Knock doesn't break the lock and leave it unusable. This has its downsides and isn't game breaking, I would let my players do this because it's a relatively creative use of the spell and by your logic of their already being a spell for it, why should there be multiple healing spells? Cure wounds already does that.
Besides I don't even really think this would actually work very effectively, anyway. Based on a quick google search, most people who talk about 'freezing a lock to break it open' cite using liquid nitrogen, and whose to say that a mere Cantrip would be able to freeze liquid to the same level of intensity as liquid nitrogen??? I suppose if you were a higher-level spellcaster you could justify being to apply a more-intense freezing power to this spell, but if you're a higher-level spellcaster, chances are you have far better options for opening mundane locks in different ways to begin with. So assuming most characters who would have any motivation to pull off this trick for a practical purpose are lower-level spellcasters, e.g. trying to open a locked door in a city or open an average locked chest, if anything freezing a lock would make it harder to open. At this point you're better off just getting the STR player(s) in your party to just brute-force the lock.
Right, but there's not a cantrip that does it.
Friend of mine once used this to make an emergency raft for us.
Shape Water is a cool spell. One of my players (a chemistry teacher IRL) once used it to refine seawater into potable water, which I thought was clever.
At first I wondered why you wouldn't include the actual spell description at the beginning of the article. Then I read the article and realized that including the actual spell description would have made it too obvious that most of your suggestions are not remotely covered by the spell. For example, you can shape water OR you can freeze water. No where does it suggest that you can do both simultaneously. So no ice spikes and no ice doors. And you can momentarily move water 5 feet. Maybe you could stop a boat from sinking but a ship??
This is what I expect from random bloggers or youtubers who basically encourage you to break the rules and push beyond what was the obvious intent. To find this stuff on the official site is seriously disappointing. As a DM I've stopped expecting any support from WotC. But it would be nice if they weren't actively trying to make my job harder...
Knock is a second level spell that comes with a significant downside. Everyone nearby is alerted every time you use it. So you're suggesting there's no problem allowing a cantrip to do a better job than a second level spell?? I'll have to disagree with that.
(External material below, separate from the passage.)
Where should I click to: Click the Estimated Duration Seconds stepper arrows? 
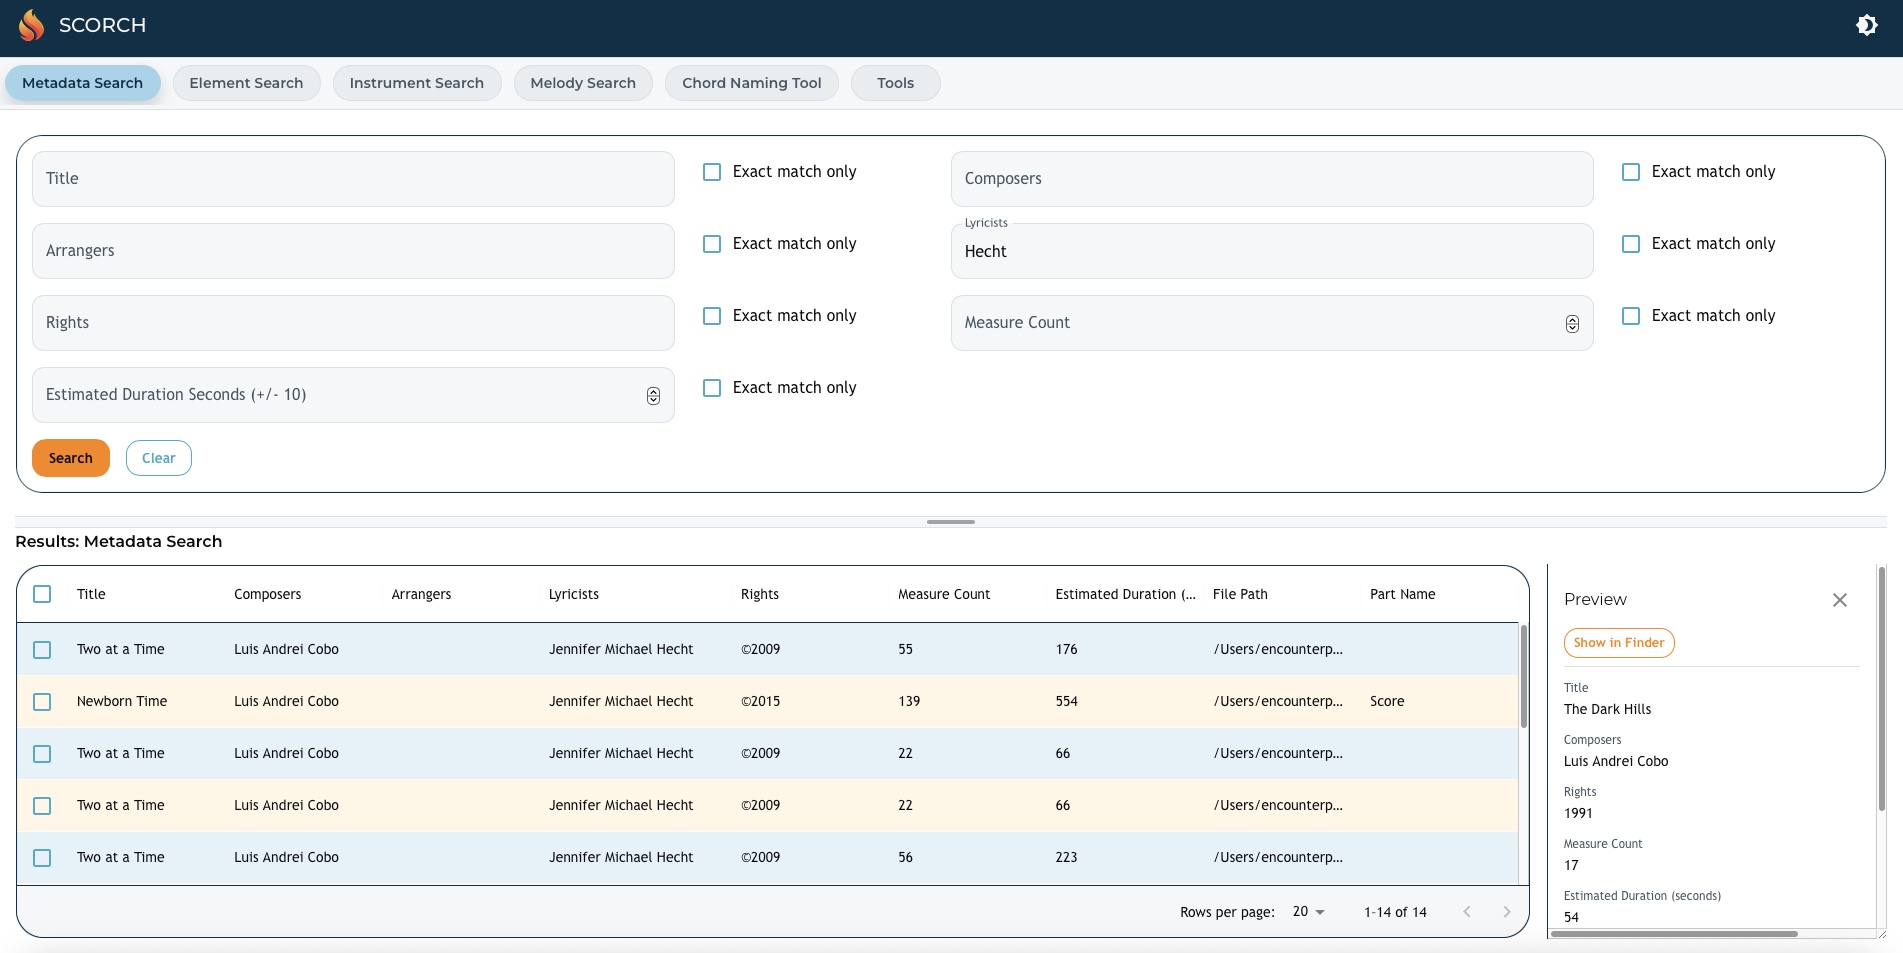click(x=653, y=396)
It says very clearly that you can have two effects at the same time. So yeah you can do both shape and freeze at once.
Direct water from your waterskin into a lock until it is overflowing. Freeze the water. Water expands from liquid to solid
My water genasi druid once used this to push a block of ice through a black pudding that had them cornered in a cave. It would create a temporary hole in ooze and the rest of the party could make a dex saving throw to jump through the hole. After several castings of the spell, the whole party escaped and it probably prevented a total party kill.
He has also used it to make decoys by shaping the water to a humanoid shape and causing it to walk through dangerous territory.
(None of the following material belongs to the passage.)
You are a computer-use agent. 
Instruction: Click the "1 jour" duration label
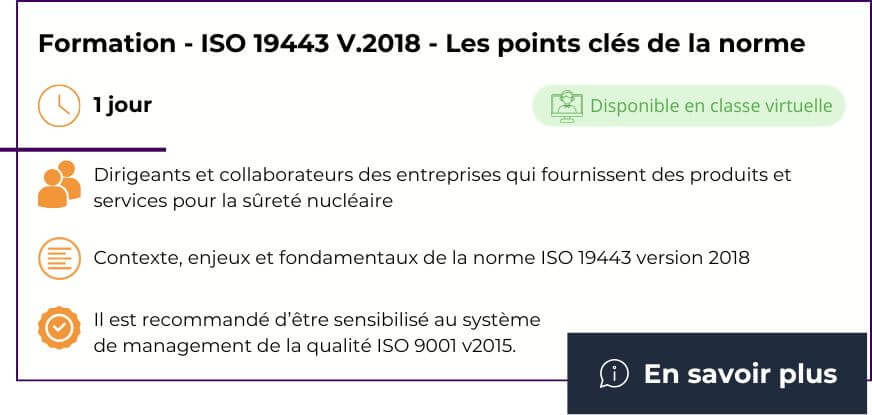[x=122, y=105]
Could you draw water vapor or tiny water droplets out of the air and shape that? You can shape any water within 30 feet as long as the volume of the water does not exceed 5 cubic feet. So it should work, right?
We added some clarifying text to the section about locks. When I added that I was thinking of it as an alternative to thieves' tools for parties without a rogue. Put a suggestion for a possible skill check to make it less like a cantrip-level knock spell. Hope this helps.
Agreed. When you pour water into a lock, all you get is a wet lock. Since locks have an opening, if you shape and freeze water it just expands out the key hole, it doesn't burst anything.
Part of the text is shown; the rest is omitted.